Como un errático patrón, la historia de las huidas se repite
de este modo: jóvenes no profesionales se lanzan al mar o ganan el sorteo
de visas. Los profesionales tratan de buscar una invitación al extranjero
por colegas afines o aprobar una beca de una institución foránea,
aunque a muchos no les queda otro remedio que montarse en una balsa. Por algún
extraño designio pocos graduados universitarios ganan la lotería
de visas.
Pero las redes del régimen son estrechas, tan estrechas que a veces
forman una maraña impenetrable. Para viajar al exterior, los
profesionales necesitan una "carta de liberación'' del sector donde
laboran. Tres párrafos decisivos que habrán de tener debajo la
firma del propio ministro. No son capaces ni de camuflar el nombre de la
esquela. En definitiva, dirán, uno les pertenece de hecho y de derecho.
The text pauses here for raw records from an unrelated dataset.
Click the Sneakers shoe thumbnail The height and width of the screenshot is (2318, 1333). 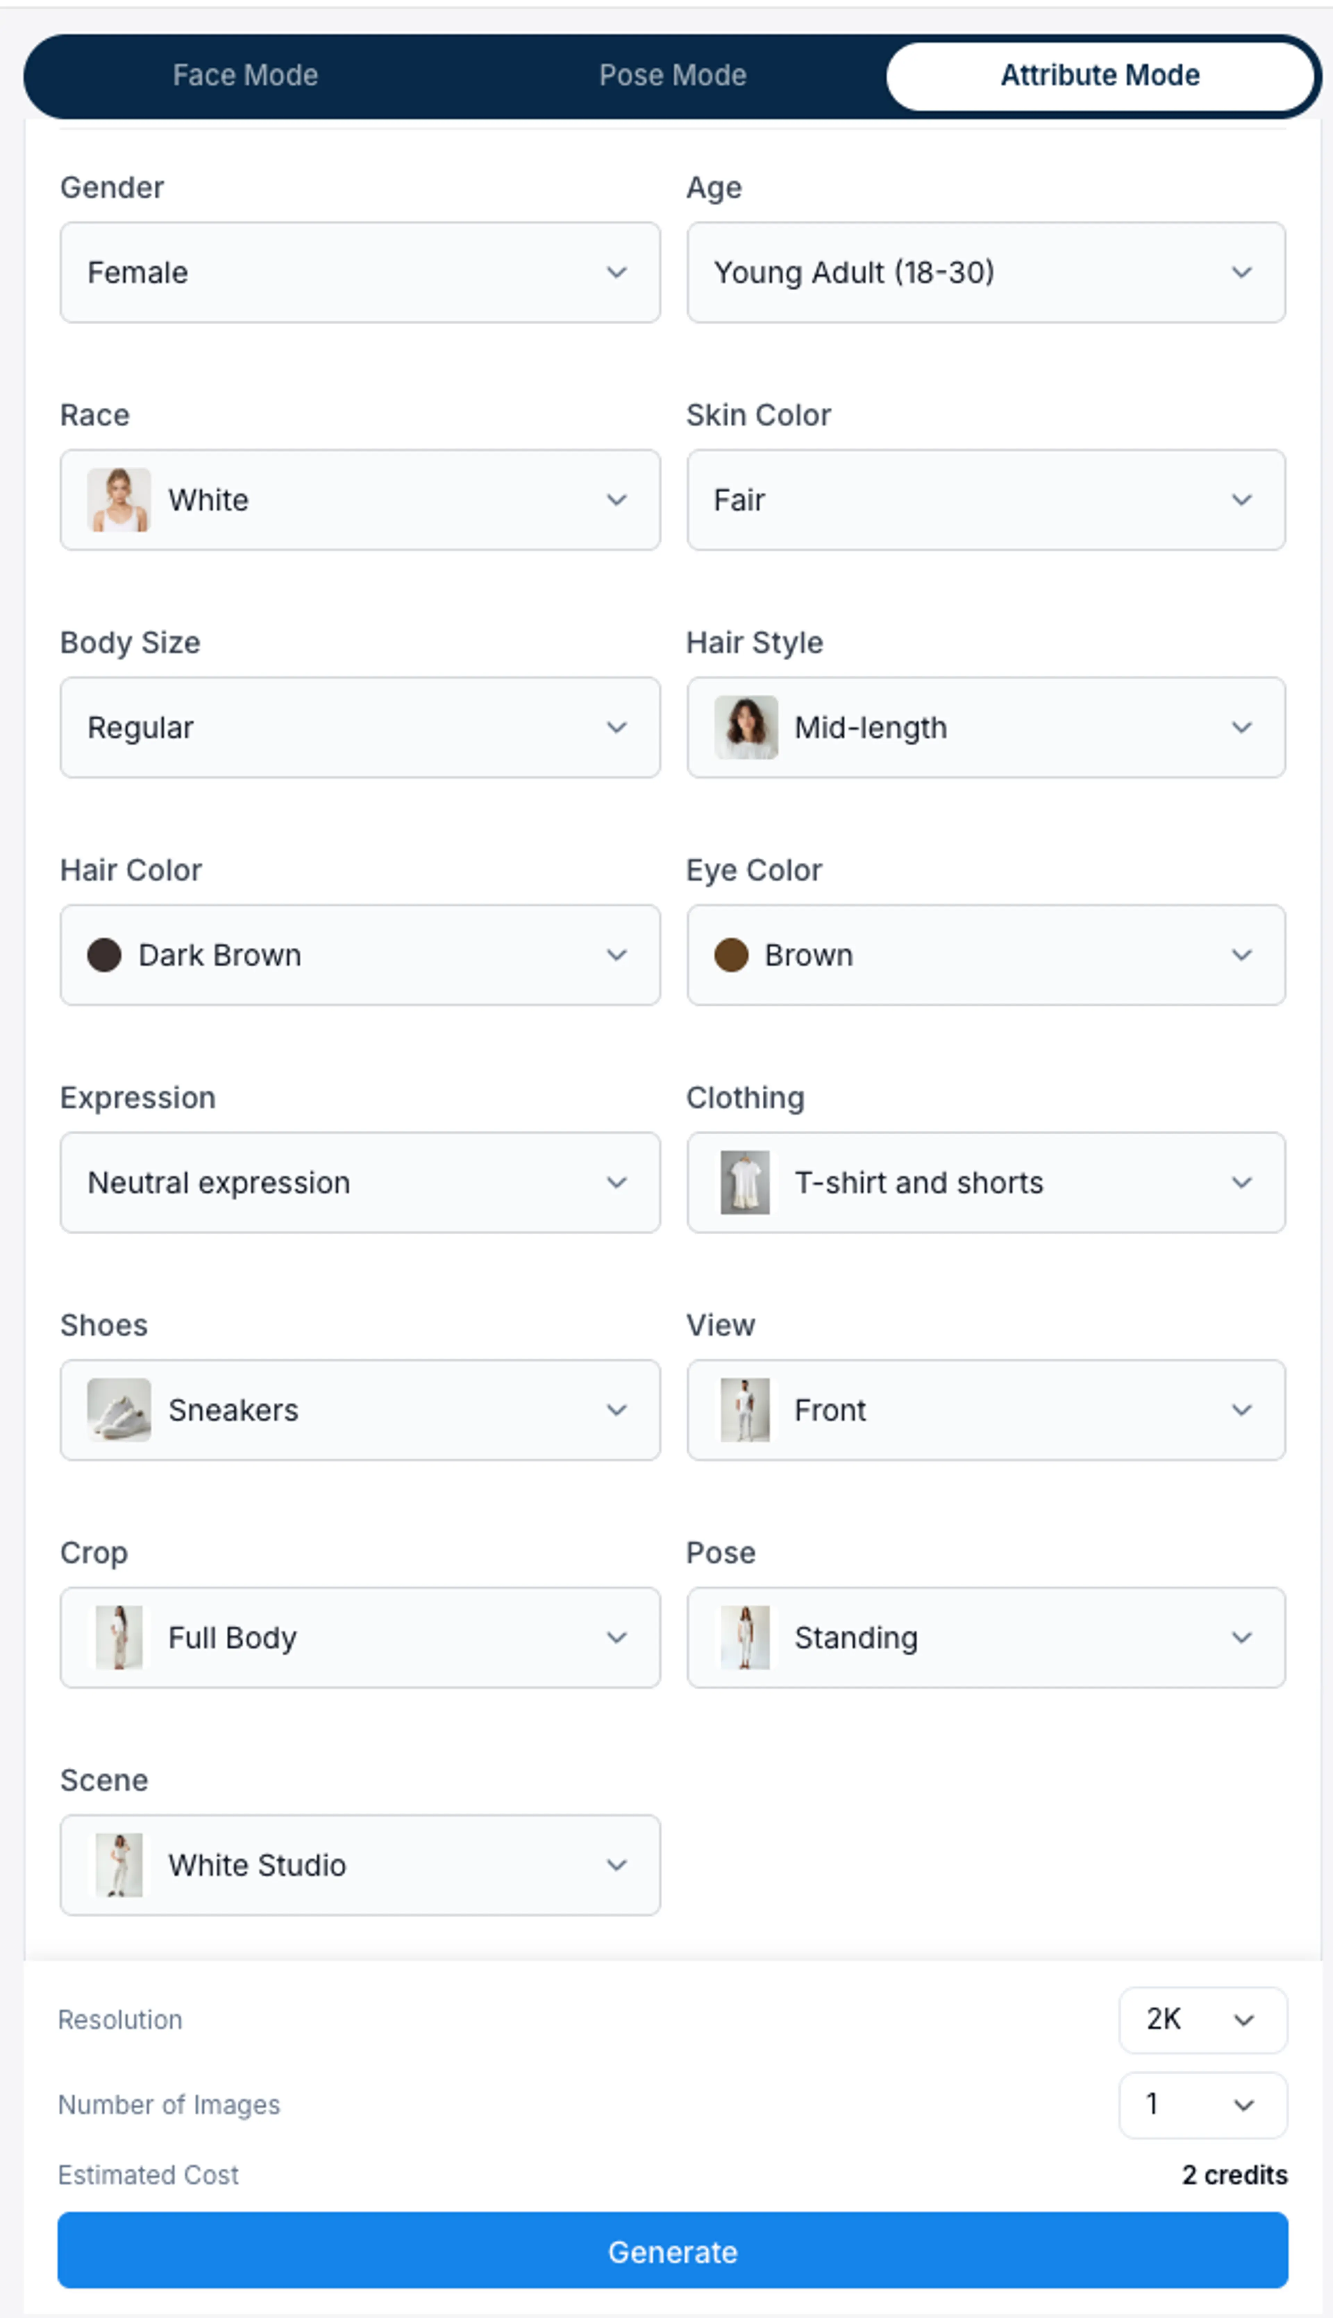pos(120,1410)
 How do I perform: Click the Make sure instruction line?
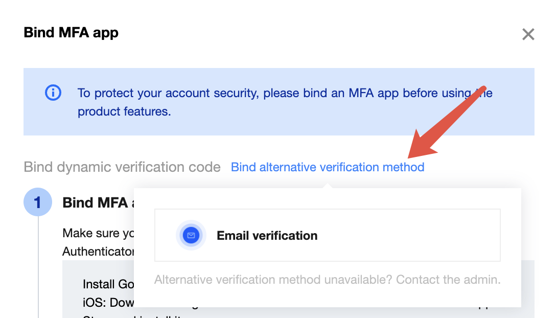[98, 233]

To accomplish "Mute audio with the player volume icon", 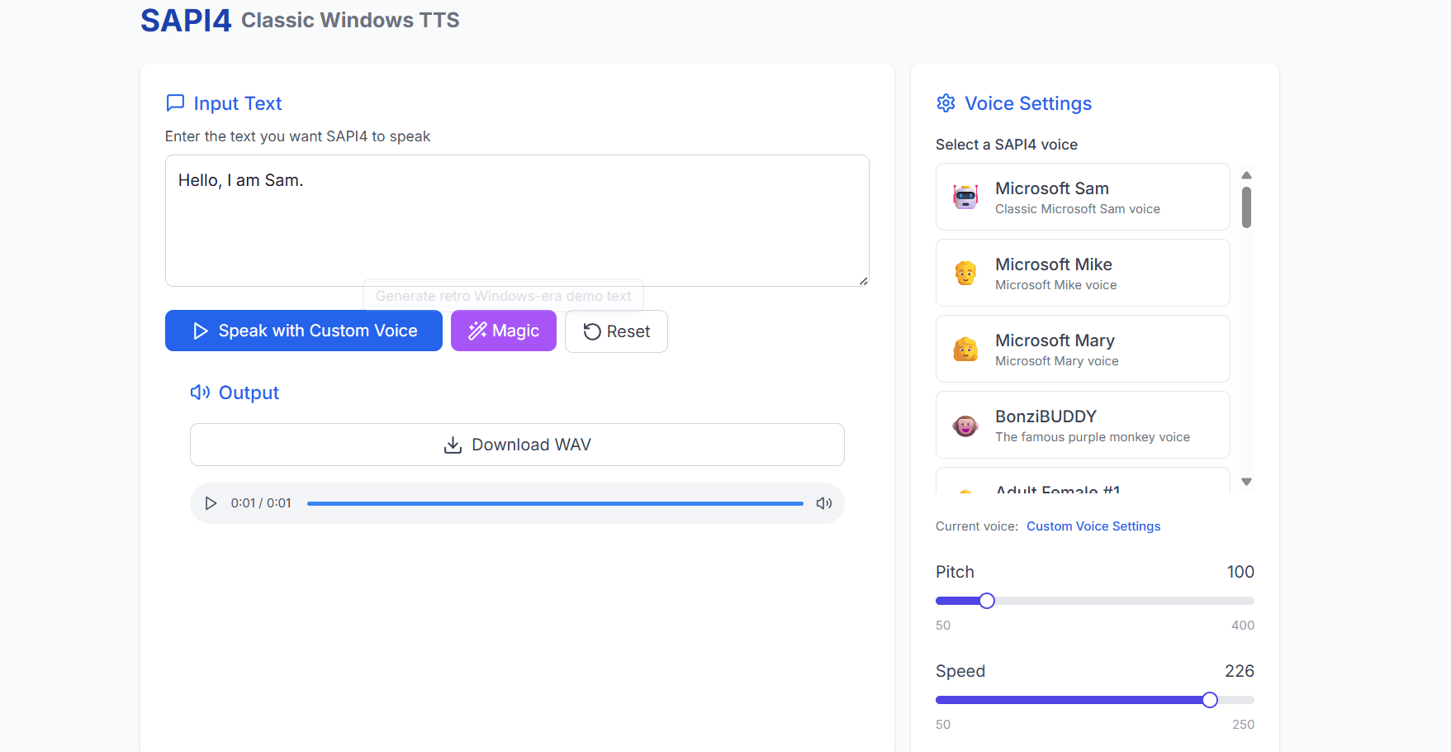I will point(823,503).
Llegar al ministro, en Cuba, para estos menesteres, puede compararse con
subir al Himalaya. Hay que vencer una sucesión de secretarias, jefes de
despacho y funcionarios intermedios. El temible engranaje de la burocracia echa
a andar con su paso de torturga, mientras se vence la visa, o pasa el momento de
las vacaciones.
En ese ínterin se pierden el pelo, los nervios; se baja de peso o se
aumenta, según la ansiedad; desaparecen las uñas luego de tantas
mordidas, porque el ministro es lento, infinitamente lento a la hora de dibujar
su garabato ininteligible. Además, tiene tantas otras cosas importantes
de que ocuparse. Puede que la solicitud nunca llegue a él. Puede que
nunca se digne firmarla.
Aunque siempre desconfíe, esa firma es la especie de contraseña
que espera el oficial de inmigración, que se pregunta internamente cómo
pueden dejar escapar a este muchacho. El sabe que el gobierno protege a sus
profesionales, que combate el "robo de cerebros'' por parte de las
potencias extranjeras. Con desgana, después de revisar los mil cuños
y permisos, abre un poco la compuerta. Es el momento de no mirar atrás.
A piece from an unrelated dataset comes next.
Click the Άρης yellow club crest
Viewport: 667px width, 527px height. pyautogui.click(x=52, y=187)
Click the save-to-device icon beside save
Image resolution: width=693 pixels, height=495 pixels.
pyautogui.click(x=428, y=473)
El profesional se queda, donde sea y como pueda, dispuesto a limpiar pisos o
cargar cajas hasta encontrar su oportunidad, pero en busca de un futuro, el que
sea. El gobierno lo acusará de traidor, de haberse dejado seducir por el
oro enemigo. El gobierno no se da cuenta de que es su propio enemigo, que nadie
le ha robado un cerebro. De tanto querer controlarlos, él mismo los
destierra.
Periodista cubano recién llegado de la isla.